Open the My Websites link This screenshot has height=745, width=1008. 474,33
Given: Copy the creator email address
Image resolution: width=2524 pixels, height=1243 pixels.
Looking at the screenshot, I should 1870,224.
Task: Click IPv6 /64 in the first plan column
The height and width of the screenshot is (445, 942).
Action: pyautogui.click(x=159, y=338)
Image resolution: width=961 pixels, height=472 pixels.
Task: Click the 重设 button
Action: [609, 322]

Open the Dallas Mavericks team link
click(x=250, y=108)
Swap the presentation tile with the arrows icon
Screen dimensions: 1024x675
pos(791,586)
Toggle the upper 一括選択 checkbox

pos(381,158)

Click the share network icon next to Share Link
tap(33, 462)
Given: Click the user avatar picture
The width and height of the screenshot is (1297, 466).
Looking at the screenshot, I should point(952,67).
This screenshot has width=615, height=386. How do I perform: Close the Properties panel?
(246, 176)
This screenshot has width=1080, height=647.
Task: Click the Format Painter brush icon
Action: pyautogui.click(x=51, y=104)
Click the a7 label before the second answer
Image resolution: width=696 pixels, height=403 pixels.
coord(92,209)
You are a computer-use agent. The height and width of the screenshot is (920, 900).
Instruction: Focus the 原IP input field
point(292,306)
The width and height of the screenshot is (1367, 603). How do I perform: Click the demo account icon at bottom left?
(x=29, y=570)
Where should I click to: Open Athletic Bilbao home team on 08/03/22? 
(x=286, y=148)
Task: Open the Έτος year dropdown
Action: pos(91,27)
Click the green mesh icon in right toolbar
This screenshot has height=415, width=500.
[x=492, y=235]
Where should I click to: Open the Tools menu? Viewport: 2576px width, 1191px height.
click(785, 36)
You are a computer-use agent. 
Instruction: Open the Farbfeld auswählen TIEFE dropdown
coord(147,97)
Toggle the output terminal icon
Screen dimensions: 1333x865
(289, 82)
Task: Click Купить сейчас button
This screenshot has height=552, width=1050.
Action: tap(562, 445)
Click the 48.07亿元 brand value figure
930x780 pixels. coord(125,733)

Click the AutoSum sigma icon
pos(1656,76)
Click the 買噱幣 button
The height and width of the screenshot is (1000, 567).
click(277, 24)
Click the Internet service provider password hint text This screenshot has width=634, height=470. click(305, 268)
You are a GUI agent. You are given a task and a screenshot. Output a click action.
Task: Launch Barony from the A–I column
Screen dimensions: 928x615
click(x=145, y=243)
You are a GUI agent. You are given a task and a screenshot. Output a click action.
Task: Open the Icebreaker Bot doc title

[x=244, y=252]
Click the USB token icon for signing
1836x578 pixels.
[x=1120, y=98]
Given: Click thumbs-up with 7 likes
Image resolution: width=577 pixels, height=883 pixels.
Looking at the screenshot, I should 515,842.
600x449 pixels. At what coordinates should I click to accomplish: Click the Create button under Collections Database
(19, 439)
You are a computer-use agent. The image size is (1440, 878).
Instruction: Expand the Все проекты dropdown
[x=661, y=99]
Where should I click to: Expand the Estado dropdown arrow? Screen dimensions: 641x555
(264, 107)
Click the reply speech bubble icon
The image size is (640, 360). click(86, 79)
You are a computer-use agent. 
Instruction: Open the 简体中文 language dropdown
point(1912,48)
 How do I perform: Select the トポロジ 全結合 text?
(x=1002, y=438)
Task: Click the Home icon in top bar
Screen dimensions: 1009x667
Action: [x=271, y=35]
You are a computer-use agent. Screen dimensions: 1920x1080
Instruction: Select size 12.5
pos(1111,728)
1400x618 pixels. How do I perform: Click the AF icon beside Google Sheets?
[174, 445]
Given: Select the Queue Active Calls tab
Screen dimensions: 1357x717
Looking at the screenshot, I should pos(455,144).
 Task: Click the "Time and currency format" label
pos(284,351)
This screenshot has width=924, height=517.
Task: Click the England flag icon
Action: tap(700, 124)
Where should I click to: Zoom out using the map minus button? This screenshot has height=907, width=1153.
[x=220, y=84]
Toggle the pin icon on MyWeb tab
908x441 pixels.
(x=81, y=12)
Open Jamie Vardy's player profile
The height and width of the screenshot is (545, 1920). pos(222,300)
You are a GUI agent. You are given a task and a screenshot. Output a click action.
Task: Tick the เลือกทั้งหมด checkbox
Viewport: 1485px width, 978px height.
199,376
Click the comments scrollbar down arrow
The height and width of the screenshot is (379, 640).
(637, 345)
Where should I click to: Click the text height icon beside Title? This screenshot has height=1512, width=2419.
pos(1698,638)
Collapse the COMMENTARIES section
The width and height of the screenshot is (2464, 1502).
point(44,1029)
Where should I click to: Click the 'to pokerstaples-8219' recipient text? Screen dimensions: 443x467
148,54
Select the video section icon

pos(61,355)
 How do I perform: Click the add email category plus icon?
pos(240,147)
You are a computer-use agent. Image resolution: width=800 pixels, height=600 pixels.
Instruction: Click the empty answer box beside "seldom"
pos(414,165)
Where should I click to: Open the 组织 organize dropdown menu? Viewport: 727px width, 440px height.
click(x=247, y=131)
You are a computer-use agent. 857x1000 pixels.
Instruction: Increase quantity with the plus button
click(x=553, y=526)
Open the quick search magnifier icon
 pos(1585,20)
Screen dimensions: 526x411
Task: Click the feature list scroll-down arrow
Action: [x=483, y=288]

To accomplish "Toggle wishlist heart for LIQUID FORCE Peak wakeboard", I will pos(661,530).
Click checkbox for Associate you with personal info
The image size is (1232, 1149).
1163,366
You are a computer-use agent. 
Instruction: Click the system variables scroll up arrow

▸ OBJECTIVE
Rewrite the records above as a Markdown table with two columns, Row and Line, giving each line its own numbered row and omitting blank lines.

▸ ANSWER TO THIS TASK
| Row | Line |
|---|---|
| 1 | Open the My Websites link This screenshot has height=745, width=1008. 474,33 |
| 2 | Given: Copy the creator email address |
| 3 | Image resolution: width=2524 pixels, height=1243 pixels. |
| 4 | Looking at the screenshot, I should 1870,224. |
| 5 | Task: Click IPv6 /64 in the first plan column |
| 6 | The height and width of the screenshot is (445, 942). |
| 7 | Action: pyautogui.click(x=159, y=338) |
| 8 | Image resolution: width=961 pixels, height=472 pixels. |
| 9 | Task: Click the 重设 button |
| 10 | Action: [609, 322] |
| 11 | Open the Dallas Mavericks team link |
| 12 | click(x=250, y=108) |
| 13 | Swap the presentation tile with the arrows icon |
| 14 | Screen dimensions: 1024x675 |
| 15 | pos(791,586) |
| 16 | Toggle the upper 一括選択 checkbox |
| 17 | pos(381,158) |
| 18 | Click the share network icon next to Share Link |
| 19 | tap(33, 462) |
| 20 | Given: Click the user avatar picture |
| 21 | The width and height of the screenshot is (1297, 466). |
| 22 | Looking at the screenshot, I should point(952,67). |
| 23 | This screenshot has width=615, height=386. How do I perform: Close the Properties panel? |
| 24 | (246, 176) |
| 25 | This screenshot has width=1080, height=647. |
| 26 | Task: Click the Format Painter brush icon |
| 27 | Action: pyautogui.click(x=51, y=104) |
| 28 | Click the a7 label before the second answer |
| 29 | Image resolution: width=696 pixels, height=403 pixels. |
| 30 | coord(92,209) |
| 31 | You are a computer-use agent. The height and width of the screenshot is (920, 900). |
| 32 | Instruction: Focus the 原IP input field |
| 33 | point(292,306) |
| 34 | The width and height of the screenshot is (1367, 603). How do I perform: Click the demo account icon at bottom left? |
| 35 | (x=29, y=570) |
| 36 | Where should I click to: Open Athletic Bilbao home team on 08/03/22?  |
| 37 | (x=286, y=148) |
| 38 | Task: Open the Έτος year dropdown |
| 39 | Action: pos(91,27) |
| 40 | Click the green mesh icon in right toolbar |
| 41 | This screenshot has height=415, width=500. |
| 42 | [x=492, y=235] |
| 43 | Where should I click to: Open the Tools menu? Viewport: 2576px width, 1191px height. |
| 44 | click(785, 36) |
| 45 | You are a computer-use agent.  |
| 46 | Instruction: Open the Farbfeld auswählen TIEFE dropdown |
| 47 | coord(147,97) |
| 48 | Toggle the output terminal icon |
| 49 | Screen dimensions: 1333x865 |
| 50 | (289, 82) |
| 51 | Task: Click Купить сейчас button |
| 52 | This screenshot has height=552, width=1050. |
| 53 | Action: tap(562, 445) |
| 54 | Click the 48.07亿元 brand value figure |
| 55 | 930x780 pixels. coord(125,733) |
| 56 | Click the AutoSum sigma icon |
| 57 | pos(1656,76) |
| 58 | Click the 買噱幣 button |
| 59 | The height and width of the screenshot is (1000, 567). |
| 60 | click(277, 24) |
| 61 | Click the Internet service provider password hint text This screenshot has width=634, height=470. click(305, 268) |
| 62 | You are a GUI agent. You are given a task and a screenshot. Output a click action. |
| 63 | Task: Launch Barony from the A–I column |
| 64 | Screen dimensions: 928x615 |
| 65 | click(x=145, y=243) |
| 66 | You are a GUI agent. You are given a task and a screenshot. Output a click action. |
| 67 | Task: Open the Icebreaker Bot doc title |
| 68 | [x=244, y=252] |
| 69 | Click the USB token icon for signing |
| 70 | 1836x578 pixels. |
| 71 | [x=1120, y=98] |
| 72 | Given: Click thumbs-up with 7 likes |
| 73 | Image resolution: width=577 pixels, height=883 pixels. |
| 74 | Looking at the screenshot, I should 515,842. |
| 75 | 600x449 pixels. At what coordinates should I click to accomplish: Click the Create button under Collections Database |
| 76 | (19, 439) |
| 77 | You are a computer-use agent. The image size is (1440, 878). |
| 78 | Instruction: Expand the Все проекты dropdown |
| 79 | [x=661, y=99] |
| 80 | Where should I click to: Expand the Estado dropdown arrow? Screen dimensions: 641x555 |
| 81 | (264, 107) |
| 82 | Click the reply speech bubble icon |
| 83 | The image size is (640, 360). click(86, 79) |
| 84 | You are a computer-use agent.  |
| 85 | Instruction: Open the 简体中文 language dropdown |
| 86 | point(1912,48) |
| 87 |  How do I perform: Select the トポロジ 全結合 text? |
| 88 | (x=1002, y=438) |
| 89 | Task: Click the Home icon in top bar |
| 90 | Screen dimensions: 1009x667 |
| 91 | Action: [x=271, y=35] |
| 92 | You are a computer-use agent. Screen dimensions: 1920x1080 |
| 93 | Instruction: Select size 12.5 |
| 94 | pos(1111,728) |
| 95 | 1400x618 pixels. How do I perform: Click the AF icon beside Google Sheets? |
| 96 | [174, 445] |
| 97 | Given: Select the Queue Active Calls tab |
| 98 | Screen dimensions: 1357x717 |
| 99 | Looking at the screenshot, I should pos(455,144). |
| 100 |  Task: Click the "Time and currency format" label |
| 101 | pos(284,351) |
| 102 | This screenshot has width=924, height=517. |
| 103 | Task: Click the England flag icon |
| 104 | Action: tap(700, 124) |
| 105 | Where should I click to: Zoom out using the map minus button? This screenshot has height=907, width=1153. |
| 106 | [x=220, y=84] |
| 107 | Toggle the pin icon on MyWeb tab |
| 108 | 908x441 pixels. |
| 109 | (x=81, y=12) |
| 110 | Open Jamie Vardy's player profile |
| 111 | The height and width of the screenshot is (545, 1920). pos(222,300) |
| 112 | You are a GUI agent. You are given a task and a screenshot. Output a click action. |
| 113 | Task: Tick the เลือกทั้งหมด checkbox |
| 114 | Viewport: 1485px width, 978px height. |
| 115 | 199,376 |
| 116 | Click the comments scrollbar down arrow |
| 117 | The height and width of the screenshot is (379, 640). |
| 118 | (637, 345) |
| 119 | Where should I click to: Click the text height icon beside Title? This screenshot has height=1512, width=2419. |
| 120 | pos(1698,638) |
| 121 | Collapse the COMMENTARIES section |
| 122 | The width and height of the screenshot is (2464, 1502). |
| 123 | point(44,1029) |
| 124 | Where should I click to: Click the 'to pokerstaples-8219' recipient text? Screen dimensions: 443x467 |
| 125 | 148,54 |
| 126 | Select the video section icon |
| 127 | pos(61,355) |
| 128 |  How do I perform: Click the add email category plus icon? |
| 129 | pos(240,147) |
| 130 | You are a computer-use agent. Image resolution: width=800 pixels, height=600 pixels. |
| 131 | Instruction: Click the empty answer box beside "seldom" |
| 132 | pos(414,165) |
| 133 | Where should I click to: Open the 组织 organize dropdown menu? Viewport: 727px width, 440px height. |
| 134 | click(x=247, y=131) |
| 135 | You are a computer-use agent. 857x1000 pixels. |
| 136 | Instruction: Increase quantity with the plus button |
| 137 | click(x=553, y=526) |
| 138 | Open the quick search magnifier icon |
| 139 |  pos(1585,20) |
| 140 | Screen dimensions: 526x411 |
| 141 | Task: Click the feature list scroll-down arrow |
| 142 | Action: [x=483, y=288] |
| 143 | To accomplish "Toggle wishlist heart for LIQUID FORCE Peak wakeboard", I will pos(661,530). |
| 144 | Click checkbox for Associate you with personal info |
| 145 | The image size is (1232, 1149). |
| 146 | 1163,366 |
| 147 | You are a computer-use agent.  |
| 148 | Instruction: Click the system variables scroll up arrow |